▶ **What needs to be done**
Your answer should be every line of the entries that has the string "plus" in it.

^^^^^^^^^^^^^^^^

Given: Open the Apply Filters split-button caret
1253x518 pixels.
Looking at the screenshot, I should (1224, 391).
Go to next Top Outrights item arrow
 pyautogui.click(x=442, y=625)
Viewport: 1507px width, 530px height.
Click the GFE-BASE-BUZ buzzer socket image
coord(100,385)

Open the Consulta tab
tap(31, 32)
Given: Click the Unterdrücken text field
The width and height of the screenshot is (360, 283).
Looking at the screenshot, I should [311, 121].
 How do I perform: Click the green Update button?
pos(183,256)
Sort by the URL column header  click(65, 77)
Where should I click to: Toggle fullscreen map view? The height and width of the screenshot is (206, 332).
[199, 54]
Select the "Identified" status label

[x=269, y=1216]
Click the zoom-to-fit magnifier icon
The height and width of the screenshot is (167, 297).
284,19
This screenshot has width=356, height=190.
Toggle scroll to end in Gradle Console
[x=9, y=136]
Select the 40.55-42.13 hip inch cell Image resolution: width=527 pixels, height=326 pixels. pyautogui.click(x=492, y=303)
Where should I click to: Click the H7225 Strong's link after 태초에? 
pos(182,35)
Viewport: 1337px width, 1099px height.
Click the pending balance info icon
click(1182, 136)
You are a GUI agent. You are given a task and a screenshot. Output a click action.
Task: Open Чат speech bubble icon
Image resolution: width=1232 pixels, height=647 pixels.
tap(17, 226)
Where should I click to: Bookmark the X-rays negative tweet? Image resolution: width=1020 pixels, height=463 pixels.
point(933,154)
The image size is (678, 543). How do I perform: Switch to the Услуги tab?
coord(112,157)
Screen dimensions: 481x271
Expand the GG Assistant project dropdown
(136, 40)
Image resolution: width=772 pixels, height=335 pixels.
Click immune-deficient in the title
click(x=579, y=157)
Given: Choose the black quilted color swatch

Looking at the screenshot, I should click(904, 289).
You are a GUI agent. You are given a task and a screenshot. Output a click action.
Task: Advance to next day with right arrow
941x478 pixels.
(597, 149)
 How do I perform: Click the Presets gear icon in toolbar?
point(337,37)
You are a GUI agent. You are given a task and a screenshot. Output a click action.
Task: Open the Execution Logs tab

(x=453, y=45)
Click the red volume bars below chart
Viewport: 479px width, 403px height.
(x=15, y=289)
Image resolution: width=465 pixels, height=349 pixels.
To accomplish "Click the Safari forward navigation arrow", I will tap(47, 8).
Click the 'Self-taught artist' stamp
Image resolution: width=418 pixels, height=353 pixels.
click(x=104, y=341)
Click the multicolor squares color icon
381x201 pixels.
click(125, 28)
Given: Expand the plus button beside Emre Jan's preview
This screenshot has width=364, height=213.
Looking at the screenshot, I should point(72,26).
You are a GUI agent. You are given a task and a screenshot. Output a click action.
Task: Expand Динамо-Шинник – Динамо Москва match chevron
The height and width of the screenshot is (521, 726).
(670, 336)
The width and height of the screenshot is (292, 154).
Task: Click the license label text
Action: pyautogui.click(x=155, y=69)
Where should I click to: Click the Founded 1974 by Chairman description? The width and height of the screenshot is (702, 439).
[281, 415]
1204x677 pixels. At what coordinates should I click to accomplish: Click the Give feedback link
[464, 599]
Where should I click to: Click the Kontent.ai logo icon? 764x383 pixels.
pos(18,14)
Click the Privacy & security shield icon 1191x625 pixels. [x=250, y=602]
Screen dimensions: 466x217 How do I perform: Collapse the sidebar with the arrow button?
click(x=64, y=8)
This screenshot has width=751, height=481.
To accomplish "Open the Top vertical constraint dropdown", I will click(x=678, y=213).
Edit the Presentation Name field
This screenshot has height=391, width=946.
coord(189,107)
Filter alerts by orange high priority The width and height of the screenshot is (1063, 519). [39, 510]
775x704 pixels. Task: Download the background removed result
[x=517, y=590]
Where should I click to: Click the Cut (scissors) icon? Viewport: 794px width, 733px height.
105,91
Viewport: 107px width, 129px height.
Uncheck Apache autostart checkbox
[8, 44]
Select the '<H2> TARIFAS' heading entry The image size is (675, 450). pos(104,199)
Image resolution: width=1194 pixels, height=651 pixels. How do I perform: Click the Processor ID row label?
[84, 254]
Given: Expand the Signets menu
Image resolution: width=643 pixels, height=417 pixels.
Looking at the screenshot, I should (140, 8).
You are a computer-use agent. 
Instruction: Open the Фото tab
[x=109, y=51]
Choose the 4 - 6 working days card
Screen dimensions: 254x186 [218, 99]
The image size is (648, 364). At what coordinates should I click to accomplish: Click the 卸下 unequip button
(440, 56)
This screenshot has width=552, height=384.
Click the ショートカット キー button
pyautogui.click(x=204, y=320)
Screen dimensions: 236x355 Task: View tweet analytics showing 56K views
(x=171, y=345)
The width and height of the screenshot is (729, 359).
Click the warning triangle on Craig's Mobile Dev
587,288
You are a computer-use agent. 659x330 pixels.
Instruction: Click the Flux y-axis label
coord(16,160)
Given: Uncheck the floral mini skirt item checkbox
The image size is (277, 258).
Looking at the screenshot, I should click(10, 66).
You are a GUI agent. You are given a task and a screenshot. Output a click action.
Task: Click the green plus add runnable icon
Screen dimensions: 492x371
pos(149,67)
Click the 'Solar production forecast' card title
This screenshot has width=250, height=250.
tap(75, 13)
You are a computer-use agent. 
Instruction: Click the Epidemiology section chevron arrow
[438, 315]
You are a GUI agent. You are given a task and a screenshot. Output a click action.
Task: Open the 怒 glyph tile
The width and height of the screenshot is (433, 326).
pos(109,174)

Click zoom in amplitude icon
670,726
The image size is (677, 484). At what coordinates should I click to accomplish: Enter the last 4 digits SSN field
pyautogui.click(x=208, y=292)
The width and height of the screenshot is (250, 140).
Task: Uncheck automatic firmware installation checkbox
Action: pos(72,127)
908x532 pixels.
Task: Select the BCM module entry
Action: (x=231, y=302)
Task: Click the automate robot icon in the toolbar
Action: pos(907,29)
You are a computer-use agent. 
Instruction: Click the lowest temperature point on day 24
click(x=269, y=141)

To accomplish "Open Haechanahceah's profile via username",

^^^^^^^^^^^^^^^^

▶ **Output of the exercise**
Given: Expand the plus button beside Emre Jan's preview
Task: Click the green plus add runnable icon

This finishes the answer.